Browse

• Abstract

SECTION I

## INTRODUCTION

THE performance of large-scale data centers is limited by the internal network connectivity. Researchers have addressed this issue by developing hybrid network architectures that consist of a combination of electrical switching and optical switching. Optical circuit switching (OCS) in large-scale computing systems was initially proposed within the high-performance computing community [1], [2], [3]. More recently, OCS has been investigated for use in large-scale datacenters, which are designed around commodity computers [4], [5], [6], [7], [8], [9].

The potential advantages of using an OCS within a datacenter include reduced power consumption and transparency with respect to the modulation format and the data rate. This transparency enables the same OCS to be used for multiple generations of optical interconnect and thus can reduce the cost of the network infrastructure.
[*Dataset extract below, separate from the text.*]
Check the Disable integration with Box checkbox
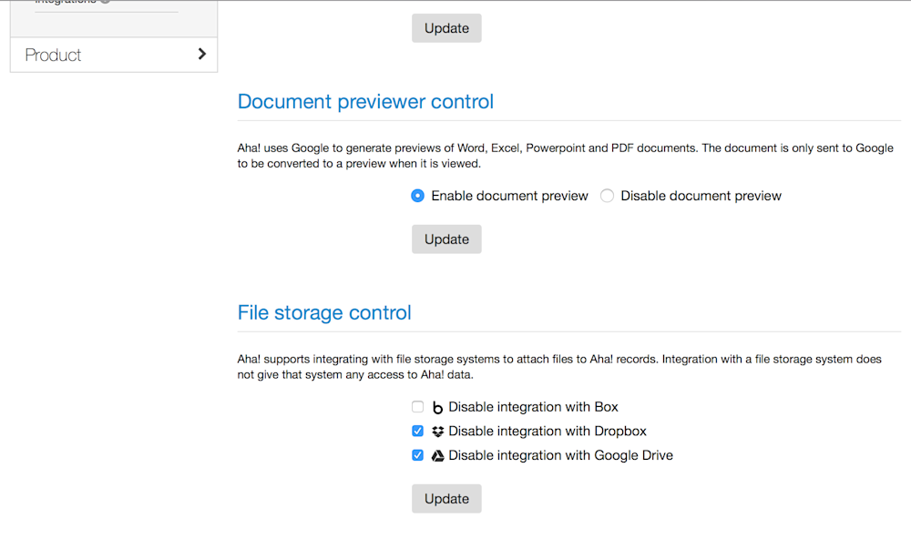tap(417, 407)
Most existing approaches for using an OCS within a datacenter are based on finding large, stable flows and routing them over optical circuits, while forwarding the bulk of the traffic through the electrical packet-switched (EPS) network. These architectures are limited by the switching speed (10 s of milliseconds) of commercially available MEMS-based optical circuit switching technology. In order to achieve reasonable network efficiency, this slow speed makes it necessary to form traffic aggregates from multiple end hosts that remain stable over a time interval that is long with respect to the switch speed. This efficiency is measured using the duty cycle that an optical circuit is active relative to the switching time when the circuit is being reconfigured. This kind of hybrid system is appropriate at the aggregation or higher levels of the network.
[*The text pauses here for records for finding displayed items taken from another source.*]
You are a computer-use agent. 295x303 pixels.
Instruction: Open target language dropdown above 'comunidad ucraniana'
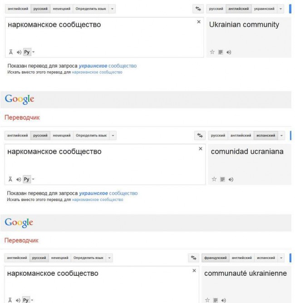coord(281,136)
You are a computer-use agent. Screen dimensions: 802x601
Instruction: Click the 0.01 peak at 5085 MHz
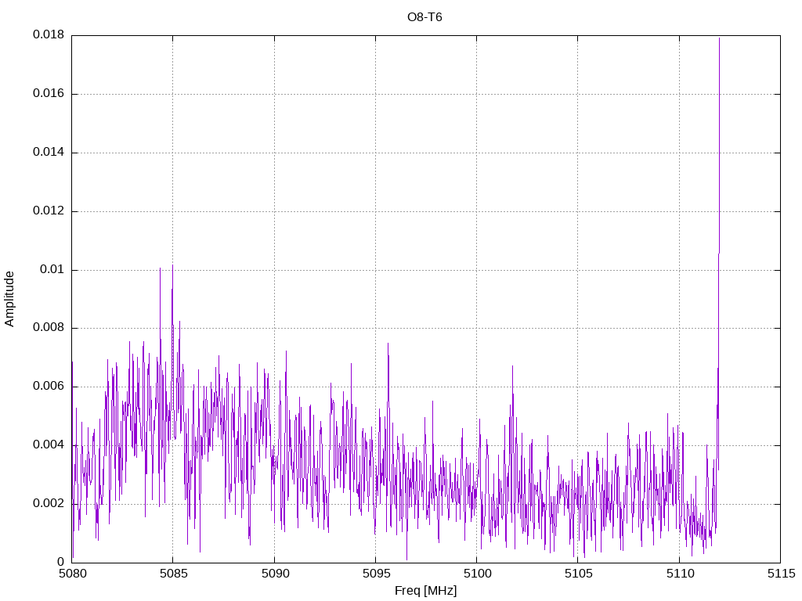coord(172,266)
In this letter, we consider a different kind of optical circuit switch based on a wavelength-selective switch (WSS) instead of a 3D MEMS switch. The WSS has a switching speed on the order of ten microseconds. At this speed, which is approximately three orders of magnitude faster than the switching speed considered in the previous cited work, the data no longer needs to be aggregated for the OCS to have a reasonable duty cycle. Accordingly, a hybrid network can be designed to switch data at the Top-of-Rack (ToR) level within a datacenter instead of switching large aggregates of hosts at a higher level within the network. Here, we experimentally evaluate the network-level switching time of a functional 23-host prototype hybrid network for datacenters called Mordia (Microsecond Optical Research Datacenter Interconnect Architecture). This hybrid network uses an OCS architecture based on a custom interface to a commercial WSS and has a measured mean port-to-port network reconfiguration time of 11.5 $\mu{\rm s}$. This time includes the physical switching time of the WSS and the acquisition time of the NIC.

SECTION II

## SYSTEM DESIGN

The system-level block diagram of the Mordia hybrid network is shown in Fig. 1. Each computer host has a dual-port 10G Ethernet Network Interface Card (NIC) [11] with two SFP+ connections. One of these ports is connected to a standard 10G Ethernet EPS. The second port is connected to the prototype OCS that is based on a WSS. This switch is used to route a fixed wavelength channel from one port on one host to another port on one or more other hosts. The two networks are run in parallel producing a hybrid network.

Fig. 1. (a) System-level block diagram of the Mordia network. (b) Components inside one station of the ring.

The physical topology of Mordia is a unidirectional ring of $N$ wavelengths in a single fiber and is shown in Fig. 1(a). The logical topology of Mordia is a mesh and supports circuit unicast, circuit multicast, circuit broadcast, and loopback.

Each host is assigned its own fixed transmission wavelength using commercially available DWDM SFP+ modules (EOLP-1696-14XXN) on the ITU 100 GHz grid. The hardware is designed to support 24 hosts. Our initial experiments used either 22 or 23 hosts depending on the experiment because of difficulties in obtaining one of the fixed wavelength SFP+ modules.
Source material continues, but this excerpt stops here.